■ **PROBLEM TO WORK ON**
Extract each line from the records below that contains the word "action" with the same uppercase and lowercase letters.

■ **INPUT FOR THIS TASK**
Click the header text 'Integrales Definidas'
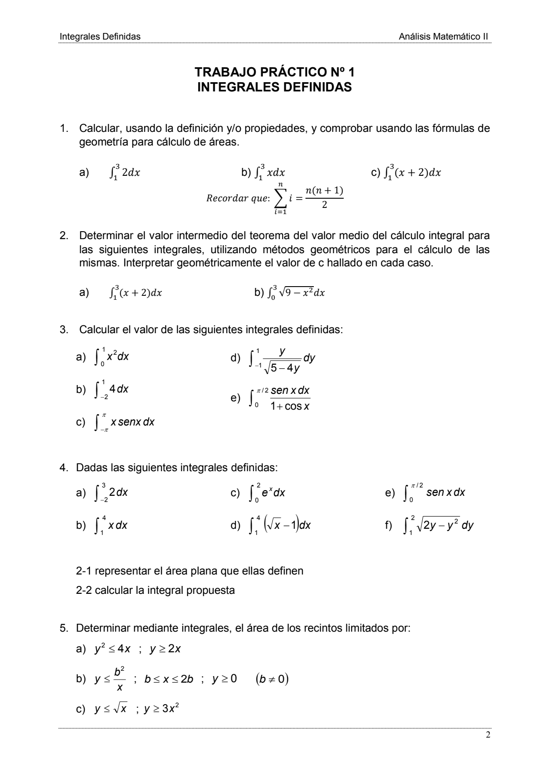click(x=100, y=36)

==

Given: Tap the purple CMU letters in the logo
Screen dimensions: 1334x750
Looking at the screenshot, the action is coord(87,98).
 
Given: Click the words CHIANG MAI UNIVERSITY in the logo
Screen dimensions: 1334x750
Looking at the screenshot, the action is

■ **SOLVED EXERCISE**
Looking at the screenshot, the action is coord(87,98).
Looking at the screenshot, the action is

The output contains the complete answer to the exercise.